_TASK DESCRIPTION_. From the rows below, pull out every line that contains the string "control".

_RECORDS SHOWN_.

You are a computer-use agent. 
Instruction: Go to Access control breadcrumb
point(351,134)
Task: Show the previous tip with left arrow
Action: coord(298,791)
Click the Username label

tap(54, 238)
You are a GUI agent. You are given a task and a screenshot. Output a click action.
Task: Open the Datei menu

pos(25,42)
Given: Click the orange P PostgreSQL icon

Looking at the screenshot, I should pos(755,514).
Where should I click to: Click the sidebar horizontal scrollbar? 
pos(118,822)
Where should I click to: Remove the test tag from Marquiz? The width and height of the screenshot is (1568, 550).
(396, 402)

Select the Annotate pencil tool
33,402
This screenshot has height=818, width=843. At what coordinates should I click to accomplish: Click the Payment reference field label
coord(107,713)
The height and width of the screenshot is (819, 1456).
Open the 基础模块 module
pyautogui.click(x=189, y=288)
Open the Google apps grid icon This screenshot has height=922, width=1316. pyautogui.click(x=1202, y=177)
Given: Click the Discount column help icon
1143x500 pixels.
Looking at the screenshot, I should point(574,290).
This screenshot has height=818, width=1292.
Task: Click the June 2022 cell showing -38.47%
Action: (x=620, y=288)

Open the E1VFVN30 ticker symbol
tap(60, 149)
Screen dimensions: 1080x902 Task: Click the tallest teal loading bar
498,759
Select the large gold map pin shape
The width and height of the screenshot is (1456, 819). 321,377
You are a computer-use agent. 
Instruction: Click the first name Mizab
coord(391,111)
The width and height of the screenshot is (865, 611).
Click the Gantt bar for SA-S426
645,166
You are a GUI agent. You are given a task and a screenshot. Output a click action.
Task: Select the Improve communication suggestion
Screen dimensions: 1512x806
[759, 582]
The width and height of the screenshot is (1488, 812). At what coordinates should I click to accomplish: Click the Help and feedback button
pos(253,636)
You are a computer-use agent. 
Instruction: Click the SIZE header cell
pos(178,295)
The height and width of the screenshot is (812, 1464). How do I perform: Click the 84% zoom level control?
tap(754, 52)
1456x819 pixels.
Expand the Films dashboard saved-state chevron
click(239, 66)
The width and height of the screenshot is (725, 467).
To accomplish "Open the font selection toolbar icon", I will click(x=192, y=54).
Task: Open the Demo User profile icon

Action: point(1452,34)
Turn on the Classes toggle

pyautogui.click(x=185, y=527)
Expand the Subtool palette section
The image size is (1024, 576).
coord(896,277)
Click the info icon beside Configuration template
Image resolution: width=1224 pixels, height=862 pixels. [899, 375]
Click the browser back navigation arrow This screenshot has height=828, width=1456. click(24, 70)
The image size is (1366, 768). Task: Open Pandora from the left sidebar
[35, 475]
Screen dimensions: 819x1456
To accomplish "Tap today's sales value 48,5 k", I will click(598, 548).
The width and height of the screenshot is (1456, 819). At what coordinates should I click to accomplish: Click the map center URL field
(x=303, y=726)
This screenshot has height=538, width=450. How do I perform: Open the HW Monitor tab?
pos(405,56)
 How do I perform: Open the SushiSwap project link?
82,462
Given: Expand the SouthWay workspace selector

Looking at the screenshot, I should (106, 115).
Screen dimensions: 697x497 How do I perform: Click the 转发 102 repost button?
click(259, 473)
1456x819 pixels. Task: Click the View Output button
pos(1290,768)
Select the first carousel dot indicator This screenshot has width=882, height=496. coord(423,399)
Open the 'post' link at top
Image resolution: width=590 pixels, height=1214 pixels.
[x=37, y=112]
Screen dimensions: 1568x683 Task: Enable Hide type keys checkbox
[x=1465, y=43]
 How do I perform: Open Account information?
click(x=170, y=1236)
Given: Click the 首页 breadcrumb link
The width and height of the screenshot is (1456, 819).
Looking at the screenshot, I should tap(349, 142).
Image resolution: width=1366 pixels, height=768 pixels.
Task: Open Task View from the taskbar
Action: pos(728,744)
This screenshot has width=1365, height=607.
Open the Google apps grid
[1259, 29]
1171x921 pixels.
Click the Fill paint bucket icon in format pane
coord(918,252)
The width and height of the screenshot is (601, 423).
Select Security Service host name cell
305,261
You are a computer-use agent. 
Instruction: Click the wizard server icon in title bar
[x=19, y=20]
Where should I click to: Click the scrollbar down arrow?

_RESULT OF THE TASK_.
Instruction: Go to Access control breadcrumb
The height and width of the screenshot is (812, 1464). How do I perform: Click the 84% zoom level control?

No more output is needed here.